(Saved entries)
────
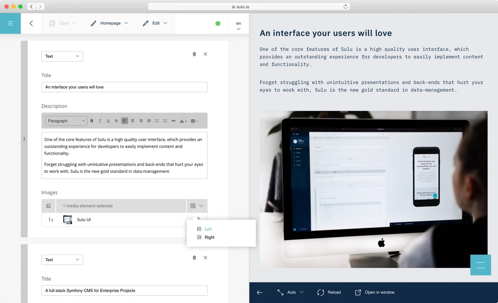This screenshot has width=498, height=303.
Task: Open the preview in a separate window
Action: pyautogui.click(x=374, y=292)
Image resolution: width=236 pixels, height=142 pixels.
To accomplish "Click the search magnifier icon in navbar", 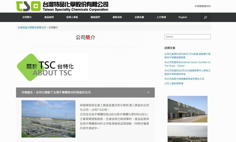I will (205, 17).
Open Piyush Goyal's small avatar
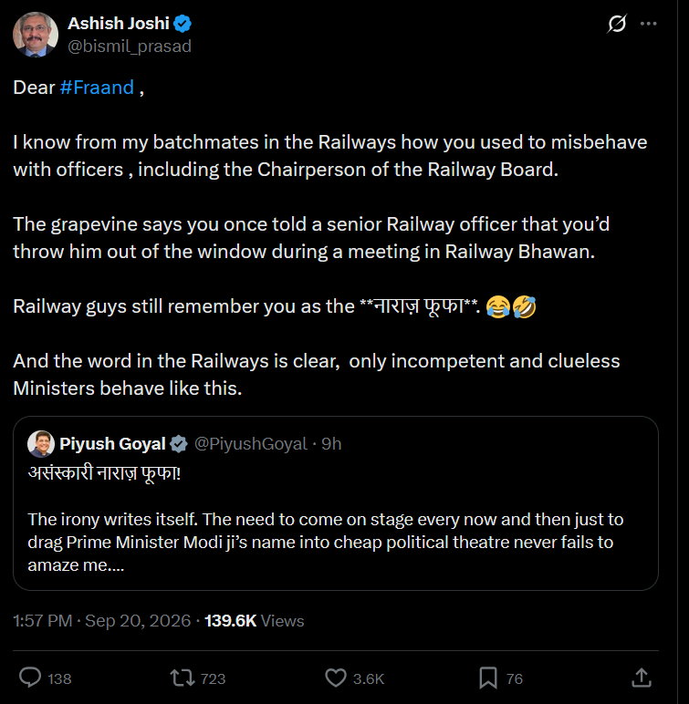Screen dimensions: 689x704 41,444
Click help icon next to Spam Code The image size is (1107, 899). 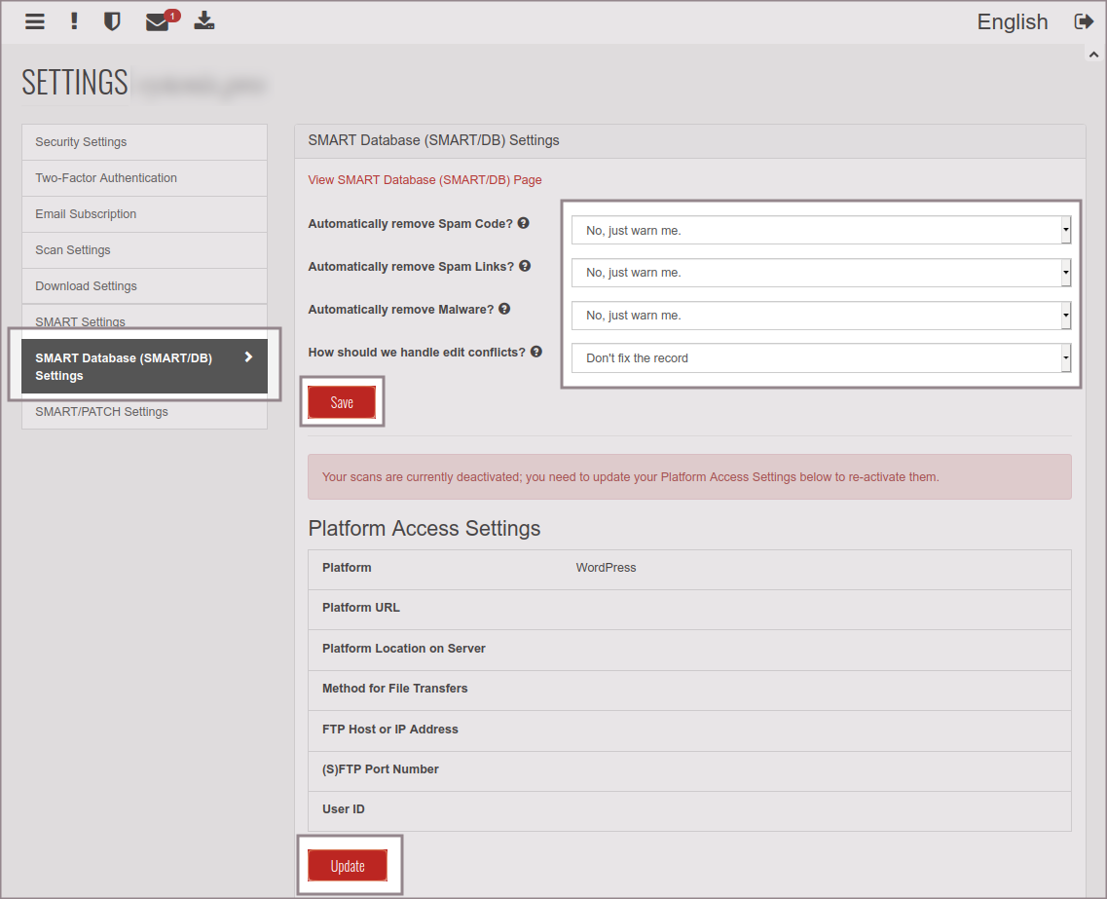point(524,223)
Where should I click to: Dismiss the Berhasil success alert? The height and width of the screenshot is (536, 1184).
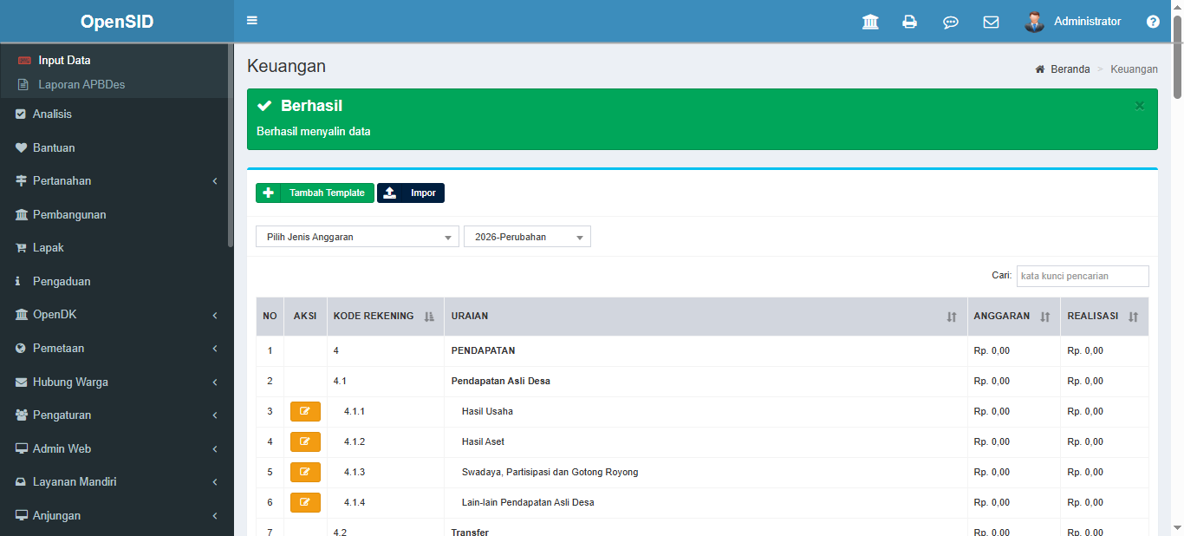[1140, 106]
────
Work order
Reproduce nothing but the lines that run from the line containing "Where should I" through the last line of the records, inclusive. Omit the pictures.

Answer space
Where should I click to: Dismiss the Berhasil success alert? The height and width of the screenshot is (536, 1184).
[1140, 106]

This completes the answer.